Written exercise A: In the records, rewrite the lines from the one containing "You are a computer-use" through the end of the records, changing "Folders pane" to "Files pane" and leaving everything else unchanged.

Text passage:
* * * * *
14: Joins

Content for Wednesday, May 13, 2026

Before class

📖 Reading:

During class

We’ll cover:

  • Why join data? Psychology data often lives in multiple tables
  • Keys — primary keys and foreign keys
  • Mutating joins (add columns from another table):
    • left_join() — keep all rows from the left table
    • inner_join() — keep only matching rows
    • right_join() and full_join()
  • Filtering joins (use one table to filter another):
    • semi_join() — keep rows that have a match
    • anti_join() — keep rows that don’t have a match
  • Common issues: many-to-many, missing keys, duplicates
TipAssignment 7 is assigned today

Assignment 7: Joins & Missing Data — due Sunday, May 24 at 11:59 PM.

Slides

View slides in new tab Download PDF

Embedded slides

After class

Practice:

  1. Create two small tibbles with a shared key column. Practice left_join(), inner_join(), and full_join() — what’s different about the output?
  2. Use anti_join() to find participants who are in one dataset but not another (a common quality check)
* * * * *
Recorded information:
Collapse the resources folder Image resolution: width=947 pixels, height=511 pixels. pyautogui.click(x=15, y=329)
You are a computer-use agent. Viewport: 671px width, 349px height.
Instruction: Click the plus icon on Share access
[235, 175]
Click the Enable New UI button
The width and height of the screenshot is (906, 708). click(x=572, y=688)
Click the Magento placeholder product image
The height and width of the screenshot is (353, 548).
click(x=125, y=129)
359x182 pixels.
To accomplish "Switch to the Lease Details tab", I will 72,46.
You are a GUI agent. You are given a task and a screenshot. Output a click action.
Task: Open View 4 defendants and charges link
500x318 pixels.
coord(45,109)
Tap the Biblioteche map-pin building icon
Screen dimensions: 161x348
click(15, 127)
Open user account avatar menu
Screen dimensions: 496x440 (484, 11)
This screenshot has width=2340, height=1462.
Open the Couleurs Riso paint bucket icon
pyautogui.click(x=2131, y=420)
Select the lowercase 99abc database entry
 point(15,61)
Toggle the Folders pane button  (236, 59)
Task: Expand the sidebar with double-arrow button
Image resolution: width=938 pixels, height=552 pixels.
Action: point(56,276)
* * * * *
Written exercise B: Continue the class page on joins from where it stops.

Exercise response A:
You are a computer-use agent. Viewport: 671px width, 349px height.
Instruction: Click the plus icon on Share access
[235, 175]
Click the Enable New UI button
The width and height of the screenshot is (906, 708). click(x=572, y=688)
Click the Magento placeholder product image
The height and width of the screenshot is (353, 548).
click(x=125, y=129)
359x182 pixels.
To accomplish "Switch to the Lease Details tab", I will 72,46.
You are a GUI agent. You are given a task and a screenshot. Output a click action.
Task: Open View 4 defendants and charges link
500x318 pixels.
coord(45,109)
Tap the Biblioteche map-pin building icon
Screen dimensions: 161x348
click(15, 127)
Open user account avatar menu
Screen dimensions: 496x440 (484, 11)
This screenshot has width=2340, height=1462.
Open the Couleurs Riso paint bucket icon
pyautogui.click(x=2131, y=420)
Select the lowercase 99abc database entry
 point(15,61)
Toggle the Files pane button  (236, 59)
Task: Expand the sidebar with double-arrow button
Image resolution: width=938 pixels, height=552 pixels.
Action: point(56,276)

Exercise response B:
  3. Try joining by multiple keys using by = c("id", "timepoint")
  4. What happens when a key isn’t unique? Try it and see
  5. Think about your final project: do you need to combine multiple tables?
NoteWhich join do you need?

Most of the time, you want left_join() — it keeps everything in your main table and adds columns from the second table where there’s a match.

Join Keeps
left_join(x, y) All rows from x, matching rows from y
inner_join(x, y) Only rows that match in both
full_join(x, y) All rows from both tables
anti_join(x, y) Rows in x with no match in y

Psychology application: combining data sources

# Participant demographics + survey responses
demographics <- tibble(
  participant_id = c("P01", "P02", "P03"),
  age = c(19, 22, 20),
  gender = c("Woman", "Man", "Woman")
)

survey_scores <- tibble(
  participant_id = c("P01", "P02", "P04"),
  anxiety_score = c(34, 28, 41)
)

# Keep all participants, add scores where available
demographics |>
  left_join(survey_scores, by = "participant_id")

# Find who's missing survey data
demographics |>
  anti_join(survey_scores, by = "participant_id")